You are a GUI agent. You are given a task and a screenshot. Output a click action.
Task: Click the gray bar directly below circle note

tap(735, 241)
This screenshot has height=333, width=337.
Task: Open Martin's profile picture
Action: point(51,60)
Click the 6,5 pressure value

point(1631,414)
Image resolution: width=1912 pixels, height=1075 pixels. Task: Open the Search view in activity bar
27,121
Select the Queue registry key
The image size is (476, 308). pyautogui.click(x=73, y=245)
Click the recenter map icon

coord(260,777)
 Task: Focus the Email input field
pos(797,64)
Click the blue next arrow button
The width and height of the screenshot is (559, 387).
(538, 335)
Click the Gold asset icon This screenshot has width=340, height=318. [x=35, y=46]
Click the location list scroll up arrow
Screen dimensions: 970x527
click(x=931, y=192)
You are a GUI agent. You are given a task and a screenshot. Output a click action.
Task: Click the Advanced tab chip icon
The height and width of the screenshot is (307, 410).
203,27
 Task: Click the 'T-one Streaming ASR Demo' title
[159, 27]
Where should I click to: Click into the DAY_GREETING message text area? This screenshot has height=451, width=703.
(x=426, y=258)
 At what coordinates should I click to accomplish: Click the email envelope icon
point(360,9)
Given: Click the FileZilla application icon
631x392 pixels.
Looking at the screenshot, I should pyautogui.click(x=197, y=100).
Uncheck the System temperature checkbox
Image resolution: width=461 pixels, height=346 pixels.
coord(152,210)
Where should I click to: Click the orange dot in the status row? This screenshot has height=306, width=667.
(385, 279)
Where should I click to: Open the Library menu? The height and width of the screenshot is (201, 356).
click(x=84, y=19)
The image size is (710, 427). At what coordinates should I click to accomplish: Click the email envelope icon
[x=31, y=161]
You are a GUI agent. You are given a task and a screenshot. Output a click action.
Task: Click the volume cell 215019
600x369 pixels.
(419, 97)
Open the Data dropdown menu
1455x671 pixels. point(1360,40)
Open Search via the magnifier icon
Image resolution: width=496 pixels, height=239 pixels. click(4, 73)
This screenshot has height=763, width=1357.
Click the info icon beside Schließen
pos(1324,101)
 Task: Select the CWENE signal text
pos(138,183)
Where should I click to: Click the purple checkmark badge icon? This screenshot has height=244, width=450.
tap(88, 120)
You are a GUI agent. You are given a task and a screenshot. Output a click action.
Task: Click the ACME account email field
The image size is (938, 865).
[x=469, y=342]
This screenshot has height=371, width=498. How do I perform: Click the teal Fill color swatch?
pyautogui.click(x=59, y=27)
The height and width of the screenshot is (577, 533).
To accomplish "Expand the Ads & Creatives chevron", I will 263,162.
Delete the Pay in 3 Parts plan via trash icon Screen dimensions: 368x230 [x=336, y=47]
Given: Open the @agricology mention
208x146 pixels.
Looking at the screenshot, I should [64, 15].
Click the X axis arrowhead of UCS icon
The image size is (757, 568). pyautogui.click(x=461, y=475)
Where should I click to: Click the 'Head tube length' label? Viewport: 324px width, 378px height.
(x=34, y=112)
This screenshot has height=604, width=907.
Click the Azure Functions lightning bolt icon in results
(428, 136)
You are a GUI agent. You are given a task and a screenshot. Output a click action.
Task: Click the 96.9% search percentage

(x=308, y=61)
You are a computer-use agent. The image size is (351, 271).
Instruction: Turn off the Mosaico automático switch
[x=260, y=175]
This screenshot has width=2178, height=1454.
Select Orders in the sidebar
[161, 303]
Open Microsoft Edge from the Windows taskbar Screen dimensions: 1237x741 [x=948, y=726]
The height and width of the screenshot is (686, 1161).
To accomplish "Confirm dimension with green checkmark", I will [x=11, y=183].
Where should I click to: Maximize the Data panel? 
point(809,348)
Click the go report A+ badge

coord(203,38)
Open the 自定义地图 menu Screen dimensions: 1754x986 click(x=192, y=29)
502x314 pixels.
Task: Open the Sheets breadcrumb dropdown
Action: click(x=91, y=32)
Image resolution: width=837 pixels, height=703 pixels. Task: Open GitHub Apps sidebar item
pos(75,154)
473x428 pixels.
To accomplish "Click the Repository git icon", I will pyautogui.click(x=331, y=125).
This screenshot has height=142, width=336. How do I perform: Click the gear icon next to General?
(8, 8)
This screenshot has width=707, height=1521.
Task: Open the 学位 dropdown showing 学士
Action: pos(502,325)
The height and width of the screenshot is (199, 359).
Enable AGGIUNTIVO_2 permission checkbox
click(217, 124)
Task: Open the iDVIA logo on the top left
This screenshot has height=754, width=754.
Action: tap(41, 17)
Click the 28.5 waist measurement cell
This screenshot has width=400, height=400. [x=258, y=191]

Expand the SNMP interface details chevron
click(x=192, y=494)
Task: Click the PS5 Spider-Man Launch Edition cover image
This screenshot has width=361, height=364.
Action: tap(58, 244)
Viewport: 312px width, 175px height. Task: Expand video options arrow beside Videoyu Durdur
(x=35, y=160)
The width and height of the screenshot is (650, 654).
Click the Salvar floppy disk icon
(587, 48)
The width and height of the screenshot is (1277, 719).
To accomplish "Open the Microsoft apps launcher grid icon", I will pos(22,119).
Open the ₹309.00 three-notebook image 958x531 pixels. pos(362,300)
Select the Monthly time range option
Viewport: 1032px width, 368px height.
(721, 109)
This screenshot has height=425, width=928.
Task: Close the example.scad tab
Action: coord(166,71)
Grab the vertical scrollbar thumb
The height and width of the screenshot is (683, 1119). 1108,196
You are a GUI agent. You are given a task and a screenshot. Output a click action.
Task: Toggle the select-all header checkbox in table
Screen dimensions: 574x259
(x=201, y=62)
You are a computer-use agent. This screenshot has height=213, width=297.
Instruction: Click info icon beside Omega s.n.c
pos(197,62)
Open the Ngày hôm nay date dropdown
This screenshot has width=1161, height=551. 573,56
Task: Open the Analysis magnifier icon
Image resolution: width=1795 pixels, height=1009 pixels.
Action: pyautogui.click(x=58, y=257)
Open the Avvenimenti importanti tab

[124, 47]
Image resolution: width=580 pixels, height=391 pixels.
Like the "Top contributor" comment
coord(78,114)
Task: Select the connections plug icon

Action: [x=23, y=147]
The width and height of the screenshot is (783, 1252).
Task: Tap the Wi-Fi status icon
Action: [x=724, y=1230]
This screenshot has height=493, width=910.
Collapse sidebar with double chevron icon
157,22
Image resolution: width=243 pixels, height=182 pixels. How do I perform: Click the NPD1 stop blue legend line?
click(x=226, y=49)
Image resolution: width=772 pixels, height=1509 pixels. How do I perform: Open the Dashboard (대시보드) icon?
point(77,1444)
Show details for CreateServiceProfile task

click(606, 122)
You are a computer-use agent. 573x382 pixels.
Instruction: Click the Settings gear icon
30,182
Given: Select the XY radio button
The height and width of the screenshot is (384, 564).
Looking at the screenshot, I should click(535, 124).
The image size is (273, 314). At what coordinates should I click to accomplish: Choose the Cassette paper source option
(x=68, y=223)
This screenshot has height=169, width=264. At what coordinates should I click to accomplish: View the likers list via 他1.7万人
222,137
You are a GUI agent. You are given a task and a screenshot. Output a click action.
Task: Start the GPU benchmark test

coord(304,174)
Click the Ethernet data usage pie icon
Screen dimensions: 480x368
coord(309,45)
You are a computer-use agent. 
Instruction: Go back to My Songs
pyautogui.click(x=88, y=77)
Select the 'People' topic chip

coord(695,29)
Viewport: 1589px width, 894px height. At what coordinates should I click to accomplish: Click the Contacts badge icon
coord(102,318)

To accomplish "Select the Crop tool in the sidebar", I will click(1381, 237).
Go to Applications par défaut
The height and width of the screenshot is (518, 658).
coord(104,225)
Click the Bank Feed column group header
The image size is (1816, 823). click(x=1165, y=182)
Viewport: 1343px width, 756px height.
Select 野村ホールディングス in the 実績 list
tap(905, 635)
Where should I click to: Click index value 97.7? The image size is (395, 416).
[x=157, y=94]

━━━━

*Problem to solve*: Copy out every line from the one containing "Where should I click to: Click index" through the end of the rows, both included, with nothing changed.

*Full output*:
Where should I click to: Click index value 97.7? The image size is (395, 416).
[x=157, y=94]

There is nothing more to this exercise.